After a tentative start to the week, the mood was far more pessimistic on Tuesday. This is how it ended on Wall Street on the second trading day of the week:

  • The Nasdaq fell 0.7 percent.
  • The Dow Jones fell 0.2 percent.
  • The S&P 500 fell 0.5 percent.

In the early hours of the morning, weaker-than-expected figures came from China, which immediately took a hit when trading in Europe opened a few hours later. All the leading indices ended the day in the red, with the exception of the Dax in Frankfurt, which barely managed an increase. On the Oslo Stock Exchange, the main index fell 0.89 per cent.

The interest rate on US government bonds with maturities of two and ten years is 4.02 per cent and 3.51 per cent respectively.

Conversations about the debt

In addition to the drop in inflation, the market has turned its attention to Washington DC, where politicians on both sides of the aisle continued negotiations around the much-discussed debt ceiling.

US Treasury Secretary Janet Yellen has stated several times in recent weeks that a solution must be put in place to avoid an “economic disaster”, as she described it on Monday. President Joe Biden and Republican Kevin McCarthy meet on Tuesday for new talks.

That the US is approaching default on its debt is nothing new, and it is also expected this time that the politicians will agree to raise the ceiling. Nevertheless, the high inflation, the banking crisis and the fear of a recession put another sting on the situation in 2023.

The meeting between Biden, McCarthy and other top politicians from both sides is to take place at 16.00 local time and the parties have warned that the meeting is simply a conversation about the way forward. According to several international media, no final agreement is expected.

Biden and the Democrats have been clear that raising the debt ceiling is non-negotiable and should come without conditions, while Republicans want an agreement to raise the debt ceiling to also involve cuts in public spending.

However, there is agreement on one thing: Neither party wants a short-term solution that only postpones a new debt situation until the end of September. McCarthy stated Tuesday that a long-term solution is what is desirable.

If the US were to end up in default, it would be the first time in history. The deadline is 1 June.

Does not rule out further interest rate hikes

On Wednesday, the stage is set for inflation figures from both the US and Norway for April. In the former country, an annual rate of five per cent is expected in the past month. Disney also presents quarterly figures on Wednesday evening Norwegian time.

Inflation in the US has fallen steadily since last summer, but is still well above the target of two percent. If the advance estimates are correct, total inflation in April will be at the same level as in March.

As is well known, the peak was reached in June last year, when the annual rate was 9.1 per cent.

Core inflation in the US is expected to be 5.4 per cent in April, only slightly down from the annual rate in March.

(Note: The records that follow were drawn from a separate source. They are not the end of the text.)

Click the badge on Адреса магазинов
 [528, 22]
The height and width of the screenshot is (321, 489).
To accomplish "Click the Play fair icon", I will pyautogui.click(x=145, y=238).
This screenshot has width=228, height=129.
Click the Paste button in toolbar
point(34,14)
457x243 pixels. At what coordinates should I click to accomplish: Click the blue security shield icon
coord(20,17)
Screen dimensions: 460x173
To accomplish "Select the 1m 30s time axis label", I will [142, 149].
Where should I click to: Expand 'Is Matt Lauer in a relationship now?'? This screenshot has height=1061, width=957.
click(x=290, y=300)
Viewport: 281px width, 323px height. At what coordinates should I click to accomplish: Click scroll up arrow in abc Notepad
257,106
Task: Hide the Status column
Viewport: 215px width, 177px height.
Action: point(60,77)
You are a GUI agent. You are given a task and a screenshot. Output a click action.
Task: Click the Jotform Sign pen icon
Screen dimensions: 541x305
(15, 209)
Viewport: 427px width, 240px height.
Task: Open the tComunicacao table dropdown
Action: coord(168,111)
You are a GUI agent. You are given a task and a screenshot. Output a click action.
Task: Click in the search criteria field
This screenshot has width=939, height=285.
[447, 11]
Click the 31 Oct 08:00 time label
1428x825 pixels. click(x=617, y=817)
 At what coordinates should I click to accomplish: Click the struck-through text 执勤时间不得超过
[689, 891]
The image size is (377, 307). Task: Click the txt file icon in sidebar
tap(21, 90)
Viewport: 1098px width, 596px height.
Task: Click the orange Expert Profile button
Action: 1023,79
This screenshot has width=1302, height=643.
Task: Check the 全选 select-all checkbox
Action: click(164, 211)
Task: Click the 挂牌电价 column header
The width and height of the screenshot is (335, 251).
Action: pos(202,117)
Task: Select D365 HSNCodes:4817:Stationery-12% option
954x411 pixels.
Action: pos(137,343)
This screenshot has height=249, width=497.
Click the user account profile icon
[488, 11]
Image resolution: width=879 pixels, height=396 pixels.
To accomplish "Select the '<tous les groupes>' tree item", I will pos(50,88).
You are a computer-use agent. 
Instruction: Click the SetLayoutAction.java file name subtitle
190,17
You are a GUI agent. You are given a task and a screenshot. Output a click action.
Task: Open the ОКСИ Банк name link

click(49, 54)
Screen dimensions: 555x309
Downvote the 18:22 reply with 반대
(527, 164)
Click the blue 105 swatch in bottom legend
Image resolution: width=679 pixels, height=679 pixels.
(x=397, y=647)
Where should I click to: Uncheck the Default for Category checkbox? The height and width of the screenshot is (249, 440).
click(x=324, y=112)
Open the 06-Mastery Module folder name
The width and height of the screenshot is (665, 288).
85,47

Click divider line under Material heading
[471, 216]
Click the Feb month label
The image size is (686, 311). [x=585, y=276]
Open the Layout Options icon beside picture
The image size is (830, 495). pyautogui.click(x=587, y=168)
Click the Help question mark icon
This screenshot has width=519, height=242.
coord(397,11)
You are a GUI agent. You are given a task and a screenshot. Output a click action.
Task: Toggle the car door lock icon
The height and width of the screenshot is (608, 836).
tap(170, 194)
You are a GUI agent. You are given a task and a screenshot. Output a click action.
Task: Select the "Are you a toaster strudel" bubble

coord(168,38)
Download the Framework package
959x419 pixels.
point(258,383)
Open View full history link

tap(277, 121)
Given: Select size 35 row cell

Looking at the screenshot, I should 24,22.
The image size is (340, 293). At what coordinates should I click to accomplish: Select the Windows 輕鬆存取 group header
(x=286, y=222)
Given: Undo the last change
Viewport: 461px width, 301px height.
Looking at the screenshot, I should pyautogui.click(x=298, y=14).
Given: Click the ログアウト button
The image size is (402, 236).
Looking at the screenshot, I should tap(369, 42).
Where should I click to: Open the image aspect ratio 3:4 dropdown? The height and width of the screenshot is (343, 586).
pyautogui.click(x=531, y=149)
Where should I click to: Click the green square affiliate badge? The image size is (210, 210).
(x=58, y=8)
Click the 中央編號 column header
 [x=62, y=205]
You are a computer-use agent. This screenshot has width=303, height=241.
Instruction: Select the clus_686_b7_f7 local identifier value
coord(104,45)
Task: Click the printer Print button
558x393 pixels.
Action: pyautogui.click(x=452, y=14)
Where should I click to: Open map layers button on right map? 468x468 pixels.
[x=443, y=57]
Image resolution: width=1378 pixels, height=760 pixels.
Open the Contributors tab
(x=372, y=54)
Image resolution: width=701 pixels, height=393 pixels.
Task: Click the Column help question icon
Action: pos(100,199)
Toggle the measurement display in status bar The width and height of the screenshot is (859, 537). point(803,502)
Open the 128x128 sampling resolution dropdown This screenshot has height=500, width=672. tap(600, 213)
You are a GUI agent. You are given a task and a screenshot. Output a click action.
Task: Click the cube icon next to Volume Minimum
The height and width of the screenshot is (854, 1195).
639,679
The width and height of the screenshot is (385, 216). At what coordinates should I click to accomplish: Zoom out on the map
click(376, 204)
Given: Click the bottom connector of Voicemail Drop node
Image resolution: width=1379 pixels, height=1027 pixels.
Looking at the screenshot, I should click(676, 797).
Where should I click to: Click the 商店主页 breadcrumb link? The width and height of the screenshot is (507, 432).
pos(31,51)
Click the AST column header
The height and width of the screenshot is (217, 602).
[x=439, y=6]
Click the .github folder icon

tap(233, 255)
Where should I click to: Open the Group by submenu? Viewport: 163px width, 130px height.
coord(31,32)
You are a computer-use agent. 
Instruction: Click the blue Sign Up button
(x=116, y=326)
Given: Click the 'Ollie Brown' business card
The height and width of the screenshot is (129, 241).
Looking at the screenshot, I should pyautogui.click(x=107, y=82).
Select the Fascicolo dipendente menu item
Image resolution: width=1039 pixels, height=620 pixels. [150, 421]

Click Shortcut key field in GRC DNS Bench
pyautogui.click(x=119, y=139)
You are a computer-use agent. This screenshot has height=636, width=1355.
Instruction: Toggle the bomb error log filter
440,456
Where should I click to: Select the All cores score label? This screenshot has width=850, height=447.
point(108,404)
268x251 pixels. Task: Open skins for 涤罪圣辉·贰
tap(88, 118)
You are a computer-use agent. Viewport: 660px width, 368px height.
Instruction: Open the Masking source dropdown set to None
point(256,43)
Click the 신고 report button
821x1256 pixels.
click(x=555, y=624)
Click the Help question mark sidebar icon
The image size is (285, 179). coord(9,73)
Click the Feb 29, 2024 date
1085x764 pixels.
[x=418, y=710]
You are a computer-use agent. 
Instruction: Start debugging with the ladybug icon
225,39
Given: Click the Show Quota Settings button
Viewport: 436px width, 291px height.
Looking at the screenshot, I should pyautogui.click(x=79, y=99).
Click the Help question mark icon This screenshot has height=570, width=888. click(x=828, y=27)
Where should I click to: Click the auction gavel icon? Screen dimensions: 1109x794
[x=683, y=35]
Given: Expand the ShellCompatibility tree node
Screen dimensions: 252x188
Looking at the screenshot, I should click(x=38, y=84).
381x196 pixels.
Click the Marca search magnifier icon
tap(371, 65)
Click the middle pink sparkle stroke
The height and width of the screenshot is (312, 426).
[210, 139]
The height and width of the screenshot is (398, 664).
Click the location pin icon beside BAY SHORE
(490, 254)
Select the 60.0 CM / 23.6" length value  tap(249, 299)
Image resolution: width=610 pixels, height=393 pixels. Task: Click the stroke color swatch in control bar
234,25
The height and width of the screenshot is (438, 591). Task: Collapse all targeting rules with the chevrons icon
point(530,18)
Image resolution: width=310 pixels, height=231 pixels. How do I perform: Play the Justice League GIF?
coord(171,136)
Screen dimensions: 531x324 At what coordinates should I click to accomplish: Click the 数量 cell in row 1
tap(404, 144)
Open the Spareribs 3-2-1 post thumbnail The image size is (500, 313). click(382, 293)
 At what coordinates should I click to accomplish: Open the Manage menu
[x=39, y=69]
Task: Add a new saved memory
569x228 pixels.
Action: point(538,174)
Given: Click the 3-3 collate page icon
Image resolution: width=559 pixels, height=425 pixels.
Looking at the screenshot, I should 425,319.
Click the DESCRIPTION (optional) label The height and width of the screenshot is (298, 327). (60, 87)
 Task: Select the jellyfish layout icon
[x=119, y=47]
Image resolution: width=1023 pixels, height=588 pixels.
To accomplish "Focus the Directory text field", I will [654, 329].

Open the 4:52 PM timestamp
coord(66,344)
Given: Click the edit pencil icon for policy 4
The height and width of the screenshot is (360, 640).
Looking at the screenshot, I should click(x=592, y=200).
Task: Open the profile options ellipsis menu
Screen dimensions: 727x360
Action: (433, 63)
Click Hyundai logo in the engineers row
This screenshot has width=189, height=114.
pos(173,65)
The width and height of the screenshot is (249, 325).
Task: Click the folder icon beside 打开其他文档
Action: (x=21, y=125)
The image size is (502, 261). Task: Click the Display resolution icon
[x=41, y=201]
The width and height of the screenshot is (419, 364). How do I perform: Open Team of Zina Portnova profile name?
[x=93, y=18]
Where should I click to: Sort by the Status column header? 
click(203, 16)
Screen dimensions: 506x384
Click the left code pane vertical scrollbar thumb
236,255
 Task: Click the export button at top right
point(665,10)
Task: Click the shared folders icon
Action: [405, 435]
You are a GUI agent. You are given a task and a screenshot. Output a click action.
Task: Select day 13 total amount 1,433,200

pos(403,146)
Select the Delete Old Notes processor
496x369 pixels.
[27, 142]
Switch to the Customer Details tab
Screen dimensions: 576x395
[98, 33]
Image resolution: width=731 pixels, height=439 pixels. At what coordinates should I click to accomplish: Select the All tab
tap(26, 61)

New York Fed President John Williams said at an event in the city on Tuesday that the central bank would not rule out more rate hikes.

– We have not said that we have finished raising interest rates. If it becomes appropriate to do it, it will be done, he said.

Williams emphasized that the underlying strength of the US economy and the risk of a credit crunch are some of the things that will be measured against each other at the next interest rate meeting in June.

As is well known, the US central bank raised the key interest rate to a range of 5.0 to 5.25 per cent last week, with central bank chief Jerome Powell stating that the monetary policy committee “will take decisions to a greater extent from meeting to meeting”.

The head of the Fed emphasized a number of times during the press conference that the central bank wants to bring inflation down to the target of two percent, and when he was asked about possible interest rate cuts in the future, he replied that interest rate cuts will not be relevant as long as inflation is still high.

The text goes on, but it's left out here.